[Records shown — start]

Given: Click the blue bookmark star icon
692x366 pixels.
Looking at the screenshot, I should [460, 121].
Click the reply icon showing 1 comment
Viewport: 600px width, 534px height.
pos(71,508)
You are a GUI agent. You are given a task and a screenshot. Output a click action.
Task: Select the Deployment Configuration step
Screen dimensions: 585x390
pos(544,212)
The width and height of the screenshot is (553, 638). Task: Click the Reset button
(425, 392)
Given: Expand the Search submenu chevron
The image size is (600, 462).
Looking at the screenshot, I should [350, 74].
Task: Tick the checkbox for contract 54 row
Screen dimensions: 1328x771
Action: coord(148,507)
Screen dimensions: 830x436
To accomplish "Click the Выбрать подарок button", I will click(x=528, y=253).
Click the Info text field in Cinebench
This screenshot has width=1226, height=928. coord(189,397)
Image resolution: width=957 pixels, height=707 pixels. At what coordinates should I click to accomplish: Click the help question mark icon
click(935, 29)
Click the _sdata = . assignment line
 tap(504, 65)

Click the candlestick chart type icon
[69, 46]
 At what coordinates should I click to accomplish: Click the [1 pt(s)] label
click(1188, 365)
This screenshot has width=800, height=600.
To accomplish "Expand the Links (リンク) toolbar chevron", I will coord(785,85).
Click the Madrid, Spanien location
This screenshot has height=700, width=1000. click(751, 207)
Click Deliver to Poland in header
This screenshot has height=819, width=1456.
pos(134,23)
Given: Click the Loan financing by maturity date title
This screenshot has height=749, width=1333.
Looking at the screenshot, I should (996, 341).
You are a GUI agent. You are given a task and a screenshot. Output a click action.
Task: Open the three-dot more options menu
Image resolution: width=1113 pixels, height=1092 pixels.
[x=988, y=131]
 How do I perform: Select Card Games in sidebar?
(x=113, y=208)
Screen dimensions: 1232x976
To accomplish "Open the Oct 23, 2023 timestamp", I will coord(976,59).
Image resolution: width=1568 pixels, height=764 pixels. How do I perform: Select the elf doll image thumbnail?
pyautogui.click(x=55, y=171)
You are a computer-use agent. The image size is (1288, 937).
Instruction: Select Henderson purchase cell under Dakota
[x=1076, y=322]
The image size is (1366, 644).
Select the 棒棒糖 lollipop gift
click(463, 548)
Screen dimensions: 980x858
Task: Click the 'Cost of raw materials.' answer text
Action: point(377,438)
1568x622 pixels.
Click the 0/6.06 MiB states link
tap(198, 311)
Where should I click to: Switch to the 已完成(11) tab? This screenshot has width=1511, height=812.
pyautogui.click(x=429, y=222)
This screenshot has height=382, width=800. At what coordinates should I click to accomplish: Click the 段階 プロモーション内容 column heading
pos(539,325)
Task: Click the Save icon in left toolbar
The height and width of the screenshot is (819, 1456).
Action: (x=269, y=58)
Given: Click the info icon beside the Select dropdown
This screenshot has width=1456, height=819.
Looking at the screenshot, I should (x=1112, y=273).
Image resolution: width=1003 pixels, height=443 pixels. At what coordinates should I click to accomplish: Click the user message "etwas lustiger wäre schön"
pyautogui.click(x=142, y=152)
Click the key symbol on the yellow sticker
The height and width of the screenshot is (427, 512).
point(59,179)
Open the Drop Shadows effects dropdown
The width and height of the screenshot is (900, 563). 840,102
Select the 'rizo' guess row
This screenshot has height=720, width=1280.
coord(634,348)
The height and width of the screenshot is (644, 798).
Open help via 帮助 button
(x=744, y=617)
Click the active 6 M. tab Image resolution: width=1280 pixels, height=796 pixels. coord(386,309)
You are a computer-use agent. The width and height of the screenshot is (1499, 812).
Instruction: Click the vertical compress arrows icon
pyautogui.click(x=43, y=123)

[Records shown — finish]

Down to the last line, copy the entries above exactly.

Given: Click the blue bookmark star icon
692x366 pixels.
Looking at the screenshot, I should [460, 121].
Click the reply icon showing 1 comment
Viewport: 600px width, 534px height.
pos(71,508)
You are a GUI agent. You are given a task and a screenshot. Output a click action.
Task: Select the Deployment Configuration step
Screen dimensions: 585x390
pos(544,212)
The width and height of the screenshot is (553, 638). Task: Click the Reset button
(425, 392)
Given: Expand the Search submenu chevron
The image size is (600, 462).
Looking at the screenshot, I should [350, 74].
Task: Tick the checkbox for contract 54 row
Screen dimensions: 1328x771
Action: coord(148,507)
Screen dimensions: 830x436
To accomplish "Click the Выбрать подарок button", I will click(x=528, y=253).
Click the Info text field in Cinebench
This screenshot has width=1226, height=928. coord(189,397)
Image resolution: width=957 pixels, height=707 pixels. At what coordinates should I click to accomplish: Click the help question mark icon
click(935, 29)
Click the _sdata = . assignment line
 tap(504, 65)

Click the candlestick chart type icon
[69, 46]
 At what coordinates should I click to accomplish: Click the [1 pt(s)] label
click(1188, 365)
This screenshot has width=800, height=600.
To accomplish "Expand the Links (リンク) toolbar chevron", I will coord(785,85).
Click the Madrid, Spanien location
This screenshot has height=700, width=1000. click(751, 207)
Click Deliver to Poland in header
This screenshot has height=819, width=1456.
pos(134,23)
Given: Click the Loan financing by maturity date title
This screenshot has height=749, width=1333.
Looking at the screenshot, I should (996, 341).
You are a GUI agent. You are given a task and a screenshot. Output a click action.
Task: Open the three-dot more options menu
Image resolution: width=1113 pixels, height=1092 pixels.
[x=988, y=131]
 How do I perform: Select Card Games in sidebar?
(x=113, y=208)
Screen dimensions: 1232x976
To accomplish "Open the Oct 23, 2023 timestamp", I will coord(976,59).
Image resolution: width=1568 pixels, height=764 pixels. How do I perform: Select the elf doll image thumbnail?
pyautogui.click(x=55, y=171)
You are a computer-use agent. The image size is (1288, 937).
Instruction: Select Henderson purchase cell under Dakota
[x=1076, y=322]
The image size is (1366, 644).
Select the 棒棒糖 lollipop gift
click(463, 548)
Screen dimensions: 980x858
Task: Click the 'Cost of raw materials.' answer text
Action: point(377,438)
1568x622 pixels.
Click the 0/6.06 MiB states link
tap(198, 311)
Where should I click to: Switch to the 已完成(11) tab? This screenshot has width=1511, height=812.
pyautogui.click(x=429, y=222)
This screenshot has height=382, width=800. At what coordinates should I click to accomplish: Click the 段階 プロモーション内容 column heading
pos(539,325)
Task: Click the Save icon in left toolbar
The height and width of the screenshot is (819, 1456).
Action: (x=269, y=58)
Given: Click the info icon beside the Select dropdown
This screenshot has width=1456, height=819.
Looking at the screenshot, I should (x=1112, y=273).
Image resolution: width=1003 pixels, height=443 pixels. At what coordinates should I click to accomplish: Click the user message "etwas lustiger wäre schön"
pyautogui.click(x=142, y=152)
Click the key symbol on the yellow sticker
The height and width of the screenshot is (427, 512).
point(59,179)
Open the Drop Shadows effects dropdown
The width and height of the screenshot is (900, 563). 840,102
Select the 'rizo' guess row
This screenshot has height=720, width=1280.
coord(634,348)
The height and width of the screenshot is (644, 798).
Open help via 帮助 button
(x=744, y=617)
Click the active 6 M. tab Image resolution: width=1280 pixels, height=796 pixels. coord(386,309)
You are a computer-use agent. The width and height of the screenshot is (1499, 812).
Instruction: Click the vertical compress arrows icon
pyautogui.click(x=43, y=123)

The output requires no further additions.